Arpenteur Is The Future Of Fancy French Workwear

4 mag 2020

Every new collection from Arpenteur arrives with its own Tintin-esque cartoon strip. There’s the explorer and the elephant, yellow-hued and lost in the city, created as part of a Paraboot shoe collaboration. The DJ rushing to make a late-night set in a neon-bathed downtown New York. A private eye tails a bank robber, closing the net, and two space travellers find themselves confused and lost on a lonely white planet. Before you even get to the clothes (more on them in a minute) you are drawn, quite literally, into the Arpenteur universe.

"We don’t do mood boards," says Marc Aseilly, one of the brand's founders, over the phone from Lyon, "every season we put together a comic, which serves as our inspiration. The clothes then become the answer to the story and the images."

"It’s an old idea," adds Laurent Bourven, Arpenteur's other founder (Marc and Laurent are cousins). "Even French gas stations in the Eighties and Nineties were using classic comics on their walls.

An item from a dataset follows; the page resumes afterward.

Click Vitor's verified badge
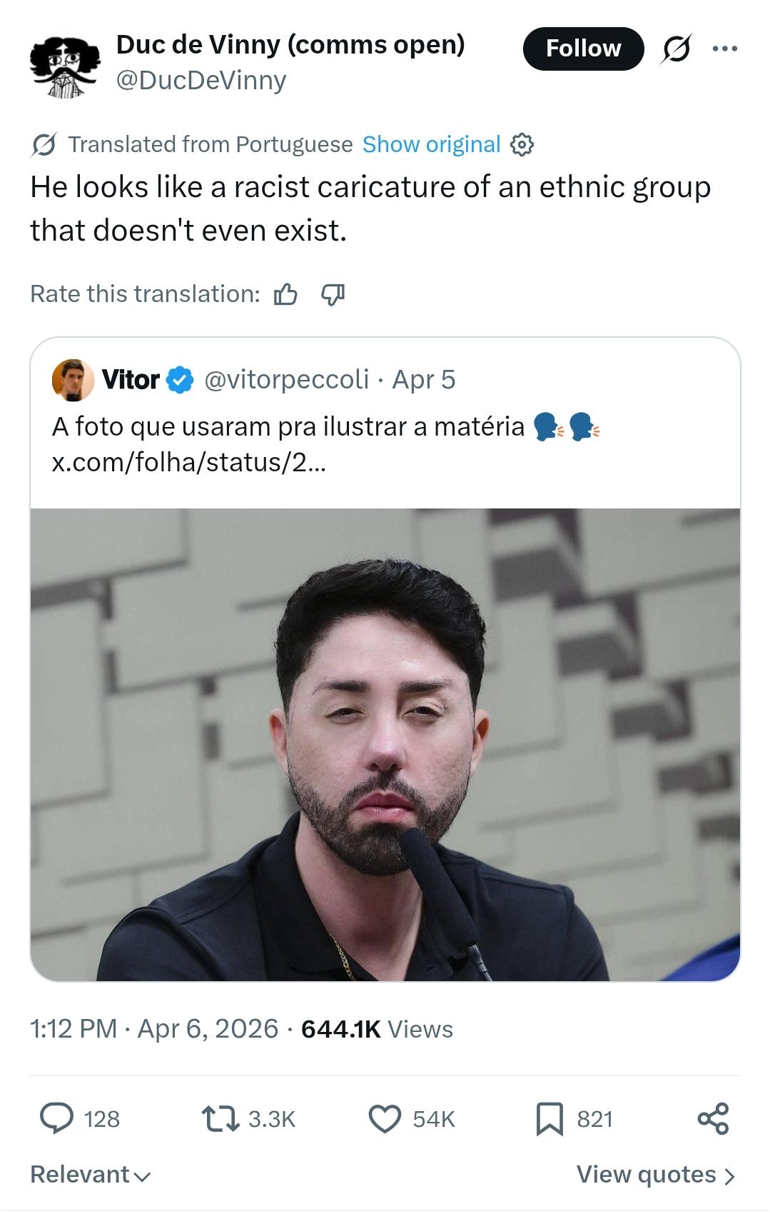The image size is (770, 1214). (179, 380)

You know Asterix and Tintin, right? When we first started the brand we were looking for something expressive to tell the story and these kinds of comics, the French / Belgian style from our childhoods, made sense to us."

In 2011 the cousins founded Arpenteur – an archaic French word for surveyor, now more commonly used to describe an explorer – in their hometown of Lyon. In the decade since they've crafted clothes that are part classic French work- and naval-wear, part tech-adjacent outdoor gear, with a hint of Japanese fabrication obsession. Then they throw in some grown-up skate style. There are lots of shades of blue and lots of coats with multiple pockets and zips. "When we were creating Arpenteur, it was really important that we were making a full silhouette," says Laurent, "down to the belt and the shoes. It had to be a proper look."

Though rooted in workwear, it's not limited by it. "It can easily be worn by someone that normally wouldn’t think workwear is for them," says Mats Klingberg, owner of the destination menswear store Trunk Clothiers on Chiltern Street, a stockist of the brand. "It's all made in France and is run by a couple of really nice down-to-earth French guys, so that ticked all the boxes for me."

In a pleasingly DIY touch, Laurent often acts as the lookbook model for each new collection, which looks like it's been shot on a phone in front of the desks and sewing machines inside the company's workshop. Everything is, as Klingberg said, made in France, down to the acetate in the sunglasses and the pastel blue dye, derived from the Asatis Tinctoria plant found in the south west of the country, which is then used to colour its chore coats. By hand, of course.

The pair will sketch out the seasonal comic ideas, before passing them on to the French artist Régric to finalise. Limited-edition prints (made and printed in Lyon, where else?) are then sold on its web shop. There are plans for a brick and mortar store "within the next two years" and a "printed product, maybe a magazine or a little book" to celebrate a decade in business next year.

"At first glance our clothes might look classic," says Marc, "but if you look at the details, you get a sense of the shapes and the materials and it’s more like 'fashion'. We believe the clothes have to be functional and comfortable. The shapes are always quite boxy and I think we have a subtle approach to colours and accessories."

Over the last few years a host of young designers, especially on the men's side of things, have brought fresh vigour to French style. Casablanca has caused a stir with its silky, navel-flashing shirts and celebrity-laden FROWS, while Simone Porte Jacquemeus has become a young star and an Instagram sensation with his glamorous depiction of lavender fields-turned runways, tiny bags and giant floral prints, selling fantasy Provencal clothing and a fantasy Provencal lifestyle to a global community of models, buyers, fans and famous friends. AMI, founded by former Marc Jacobs and Givenchy designer Alexandre Matuissi, has become a commercial and critical juggernaut with a laissez faire take on Parisian luxury at a (relatively) accessible price point. Husbands, another Parisian label, has risen to prominence with its own, very French, view on Ivy style and elegant tailoring.